**RECORDS FOR THE EXERCISE**
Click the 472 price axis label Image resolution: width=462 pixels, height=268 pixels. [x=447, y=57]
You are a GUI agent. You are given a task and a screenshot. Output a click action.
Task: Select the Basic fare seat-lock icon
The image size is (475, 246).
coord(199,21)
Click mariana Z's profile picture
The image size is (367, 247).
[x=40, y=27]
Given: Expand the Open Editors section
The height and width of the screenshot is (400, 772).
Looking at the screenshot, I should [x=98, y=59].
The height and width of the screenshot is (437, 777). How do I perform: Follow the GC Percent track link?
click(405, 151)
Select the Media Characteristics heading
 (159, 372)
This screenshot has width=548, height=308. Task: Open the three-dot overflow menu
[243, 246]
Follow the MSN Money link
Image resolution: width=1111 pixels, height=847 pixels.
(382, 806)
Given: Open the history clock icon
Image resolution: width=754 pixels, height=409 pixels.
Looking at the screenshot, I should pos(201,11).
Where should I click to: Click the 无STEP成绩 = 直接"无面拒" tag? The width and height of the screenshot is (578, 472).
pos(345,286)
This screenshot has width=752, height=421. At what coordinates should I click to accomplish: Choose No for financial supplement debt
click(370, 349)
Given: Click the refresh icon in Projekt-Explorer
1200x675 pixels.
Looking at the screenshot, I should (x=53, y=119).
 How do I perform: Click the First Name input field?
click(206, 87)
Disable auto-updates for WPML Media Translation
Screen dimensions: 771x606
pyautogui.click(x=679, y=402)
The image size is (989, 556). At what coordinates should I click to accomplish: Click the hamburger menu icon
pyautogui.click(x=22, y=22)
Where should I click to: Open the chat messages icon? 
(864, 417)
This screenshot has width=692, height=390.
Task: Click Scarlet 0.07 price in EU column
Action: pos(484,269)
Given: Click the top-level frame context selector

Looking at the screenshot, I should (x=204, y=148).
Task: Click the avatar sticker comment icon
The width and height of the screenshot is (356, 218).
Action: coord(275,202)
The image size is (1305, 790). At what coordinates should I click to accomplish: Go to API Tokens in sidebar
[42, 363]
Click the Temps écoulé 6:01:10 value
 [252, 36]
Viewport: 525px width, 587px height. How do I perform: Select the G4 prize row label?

**WORK REQUIRED**
Up to and including the line with "Given: Expand the Open Editors section", please return the records exactly, beginning from their first line.

**ANSWER SECTION**
Click the 472 price axis label Image resolution: width=462 pixels, height=268 pixels. [x=447, y=57]
You are a GUI agent. You are given a task and a screenshot. Output a click action.
Task: Select the Basic fare seat-lock icon
The image size is (475, 246).
coord(199,21)
Click mariana Z's profile picture
The image size is (367, 247).
[x=40, y=27]
Given: Expand the Open Editors section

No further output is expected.